» **Exercise prompt**:
Swap "screenshot" for "screen capture" in the lines starting at the one containing "You are a GUI" and ending at the one containing "pyautogui.click(x=20, y=27)", and write out only those lines with nothing else altered. Leave the pictures out of your answer.

» **Given data**:
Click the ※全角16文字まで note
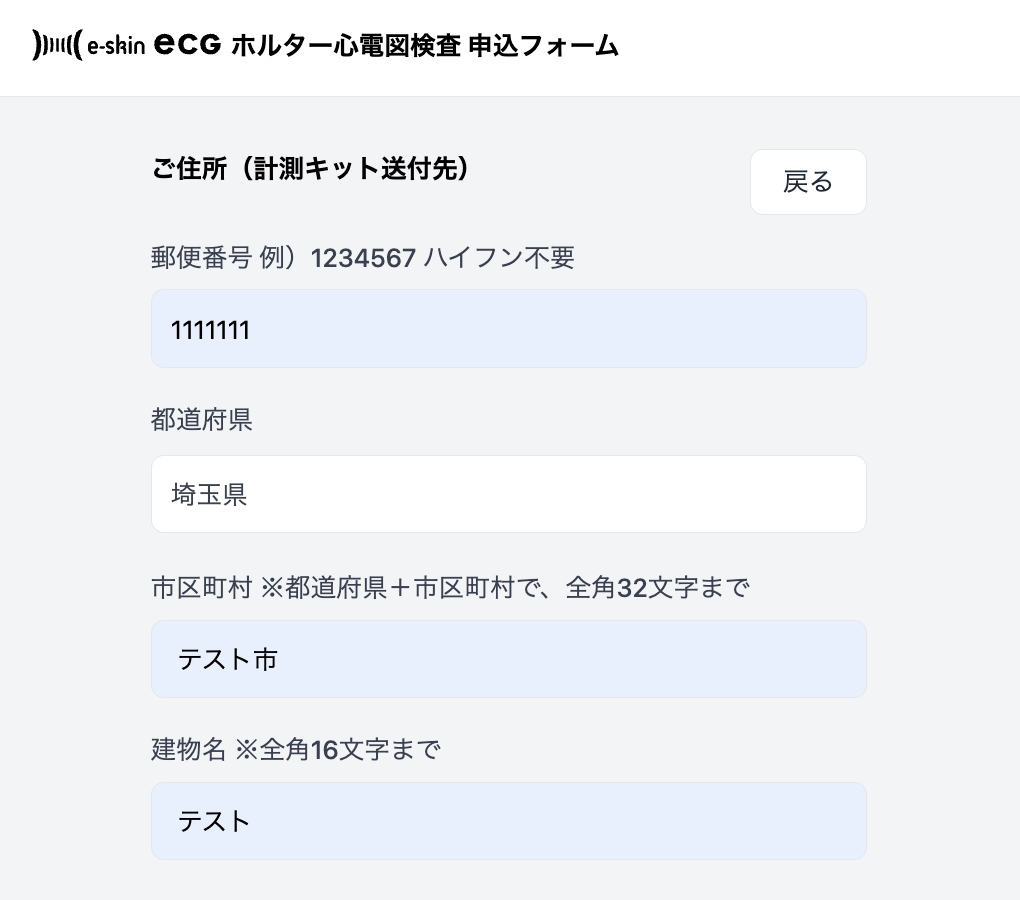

--

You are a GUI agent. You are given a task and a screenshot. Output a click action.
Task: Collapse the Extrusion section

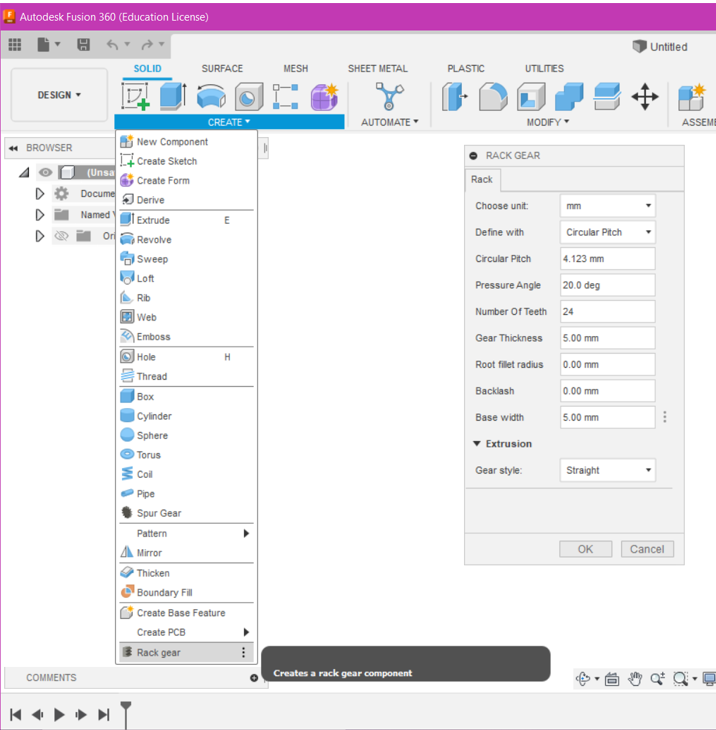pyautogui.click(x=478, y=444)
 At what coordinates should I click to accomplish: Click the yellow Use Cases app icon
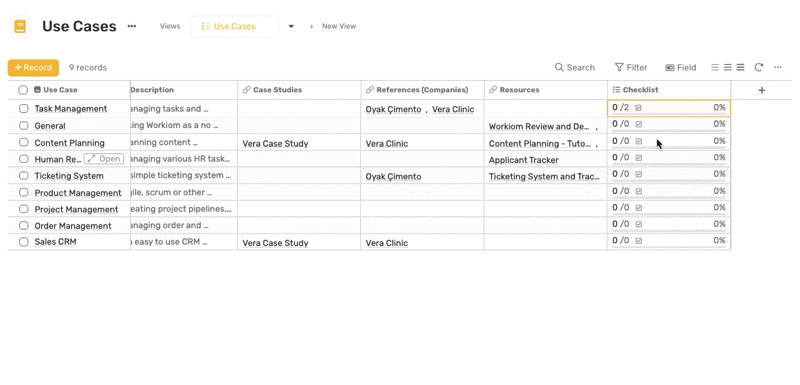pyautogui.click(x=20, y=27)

» **The answer**:
You are a GUI agent. You are given a task and a screen capture. Output a click action.
Task: Collapse the Extrusion section

pyautogui.click(x=478, y=444)
 At what coordinates should I click to accomplish: Click the yellow Use Cases app icon
pyautogui.click(x=20, y=27)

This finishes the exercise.